The nervousness was back when he quietly closed the door and pointed to the huge bed in the middle of the room. While he did what he wanted with my body, I was thinking of Ife. I wondered how I would explain this new game to her. If she would be happy or sad. I also wondered if she had a new friend now and if they played our game.

Chinedu wouldn’t look at me after that. Not that he really looked at me before but he grew more distant. That night, I heard Aunt Uju arguing with her husband. I wasn't the first or the second. For the first time, I felt sorry for Chinedu. It had become a pattern for him, one he recognised. I wanted to apologise.

By the time I wrote my Senior School Certificate Exams and got admission into the university, I perfectly understood what was going on. Chinedu's father still played with my body. Sometimes he would complain about my rigidity.

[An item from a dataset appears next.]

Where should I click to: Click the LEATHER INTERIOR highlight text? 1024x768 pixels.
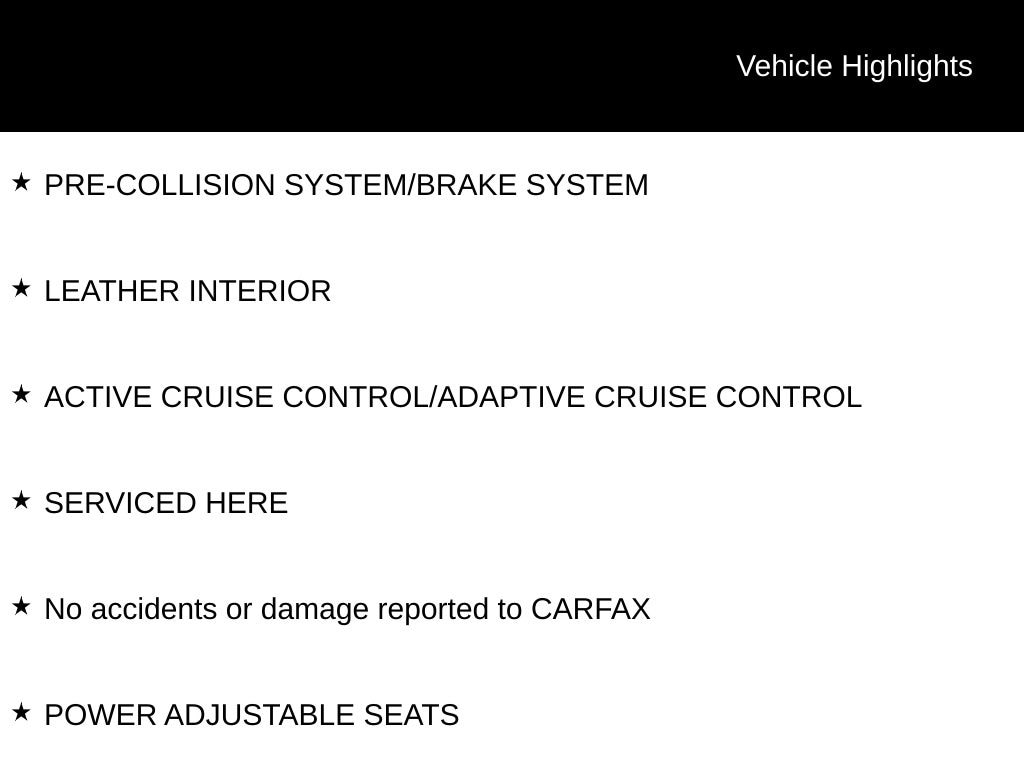tap(187, 291)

During one of his arguments with Aunt Uju, he told her that she was the one related to me and not him. That she was free to leave if she wanted to. I never understood why Aunt Uju stayed. She would cry after each episode. Mama and Papa never argued that way. I was only a child but I knew Mama was always happy when Papa was around. Chinedu got tired of consoling her and began to lock himself in his room.

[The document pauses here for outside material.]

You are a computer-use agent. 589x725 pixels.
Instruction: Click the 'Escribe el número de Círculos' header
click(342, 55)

I stopped coming home after the second semester of my first year. I hated the shoutings and how distant everyone and everything was. I missed Ife. She would know what to do if she was here. I missed Mama too. I thought about going to her but I hadn't seen her in almost six years. The one time I went back to spend time with her, I did with tears. I was sure she wouldn't let me go back. But my happiness was short-lived when she sat me down to explain why I shouldn't say a thing like that ever again. She reminded me of Ngozi, the thirteen year old girl who said such things about her father and the oldest chief married her to save her from the shame, and to give her baby a name. When Aunt Uju came to take me back, Mama asked her not to bring me again.

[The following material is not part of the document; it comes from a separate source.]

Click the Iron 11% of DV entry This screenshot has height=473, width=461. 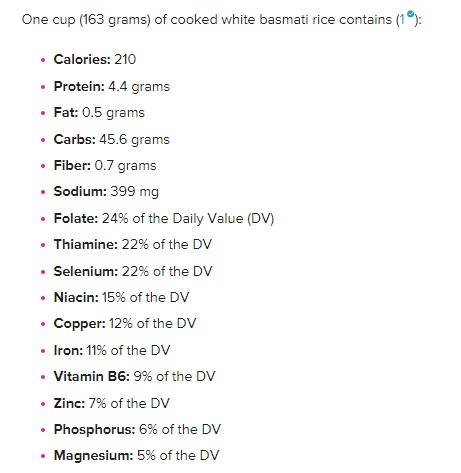(112, 350)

She never visited either, and her silence wouldn't stop echoing in my head. So I stayed. School became my home. I tried it with some of the boys but there was always something missing. I never recognised what it was, not immediately. That made me try harder during my first three years. In those short years, I often wondered why like Aunt Uju, I had stayed. Why I had waited till I was in the university to take a stand. I thought about it often because I wanted to understand Aunt Uju's choices. Why she continued to bring me pills and boiled water for me to take a bath. Maybe because I loved her. I wanted what Mama couldn't give me. I searched for it in her, but it never came. I also wondered why Chinedu's sisters hardly came home.

It wasn’t until I graduated and was taking a stroll on a cool evening that it came to me, vividly this time. I always liked looking at girls and I blushed when they looked back. I would ignore the warm feeling when a girl touched my hair. I went out with boys, fairly because I liked them. Again, because everyone expected you to. But this day was different. I was standing, hands in the pocket of my jacket, staring at the little ice-cream shop across the street and wondering whether or not to go in for a cup when she approached. I was so engrossed in my thoughts that I didn’t notice her till she stopped in front of me. I turned and couldn’t look away. I didn’t move when she traced my hairline down to my cheeks with her index finger. I was still transfixed when she reached into her bag and brought out a card.

“Call me,” she whispered and slipped it into my pocket.

After a night with her, I knew I had found what I was looking for. Difference was, I didn’t want it, not with her. There were only two people I wanted to see. I would try one more time to find answers from one, and completeness from the other. That moment, I realised it was time to go home.